Confea — O livro aponta a falta de regulamentação e de planejamento, sem o devido amparo técnico e sem o uso de espécies nativas “que ressaltem a identidade do bioma no qual a cidade está localizada”. Muito se critica a arborização de Brasília, por conta do uso de espécies não nativas do cerrado. Essa realidade é comum à maioria das cidades brasileiras? O livro pode contribuir para modificar cenários de arborização urbana como esse em todo o país? 

A arborização sem identidade biogeográfica, como em Brasília, apesar de planejada, utilizou amplamente espécies exóticas em detrimento da vegetação nativa do Cerrado, o que, entre outras, compromete a adaptação ao solo e ao clima locais, a biodiversidade urbana e o reconhecimento e a valorização do bioma regional.


Eng. ftal. Rafael de Paiva Salomão — A crítica apontada no livro — sobre a ausência de regulamentação técnica e o uso recorrente de espécies não nativas — não se limita só à Amazônia ou ao Pará. Essa é, na verdade, uma realidade generalizada na maior parte das cidades brasileiras, que sofrem com déficits históricos de planejamento urbano, ausência de políticas ambientais locais e escolhas paisagísticas arbitrárias, muitas vezes baseadas em critérios estéticos superficiais, modismos ou facilidades operacionais. A arborização sem identidade biogeográfica, como em Brasília, apesar de planejada, utilizou amplamente espécies exóticas em detrimento da vegetação nativa do Cerrado, o que, entre outras, compromete a adaptação ao solo e ao clima locais, a biodiversidade urbana e o reconhecimento e a valorização do bioma regional. Essa desconexão entre arborização e identidade ecológica local ocorre também na Amazônia, Mata Atlântica, Caatinga e Pampas, onde as espécies nativas muitas vezes são ignoradas ou desconhecidas pelos técnicos municipais e empresas terceirizadas de paisagismo.
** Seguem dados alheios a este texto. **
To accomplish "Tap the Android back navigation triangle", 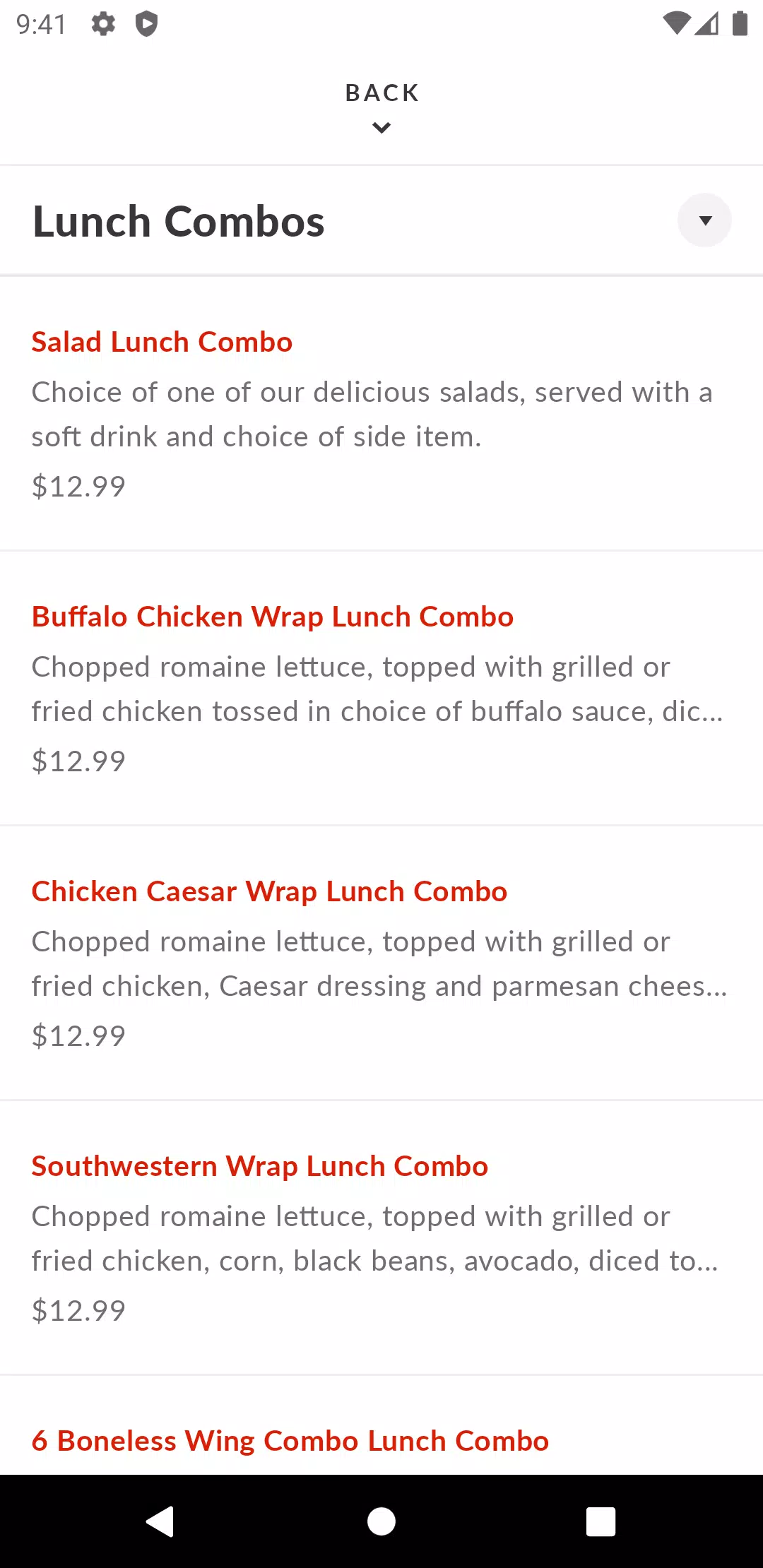I will click(160, 1521).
Além disso, a falta de legislação específica, aliada à carência de capacitação técnica nas prefeituras, leva à repetição de erros históricos: uso excessivo de poucas espécies (monoculturas urbanas), escolha de espécies inadequadas para fiação elétrica ou calçadas estreitas, e manutenção ineficaz. O guia não apenas denuncia uma prática recorrente no Brasil — a desvalorização das espécies nativas nos espaços urbanos — como também propõe uma metodologia replicável para reverter esse cenário, inclusive em regiões com histórico de arborização desconectada da realidade ecológica local, como é o caso emblemático de Brasília. Assim, a obra pode sim inspirar e orientar uma nova geração de políticas de arborização urbana em todo o território nacional, contribuindo para uma arborização mais funcional, biodiversa e culturalmente enraizada.

A obra pode sim inspirar e orientar uma nova geração de políticas de arborização urbana em todo o território nacional, contribuindo para uma arborização mais funcional, biodiversa e culturalmente enraizada

Confea — Qual a importância desse reconhecimento pelas editoras universitárias?

Eng. ftal. Rafael de Paiva Salomão —  O Prêmio ABEU, promovido anualmente pela Associação Brasileira das Editoras Universitárias, é um dos mais importantes selos de qualidade editorial e impacto acadêmico no Brasil. A premiação representa o reconhecimento, em âmbito nacional, da qualidade técnica, científica e editorial da obra, posicionando-a entre as mais relevantes do país em sua área de conhecimento. O reconhecimento da obra “Guia de seleção de árvores ornamentais: paisagismo urbano para a Amazônia” com o 3º lugar na categoria Ciências Naturais e Matemáticas do 11º Prêmio ABEU é de grande relevância científica, institucional e simbólica para os autores, para o Museu Paraense Emílio Goeldi (instituição editoral) e para a Amazônia como um todo. A premiação pela ABEU não é apenas um certificado de mérito: é uma chancela institucional estratégica que confere legitimidade nacional à proposta do livro e impulsiona sua função transformadora no cenário da arborização urbana brasileira. Em um momento em que se intensificam os debates sobre cidades resilientes, mudanças climáticas e justiça ambiental, o reconhecimento da ABEU sinaliza que o conhecimento técnico produzido na Amazônia tem papel central na agenda ambiental do país.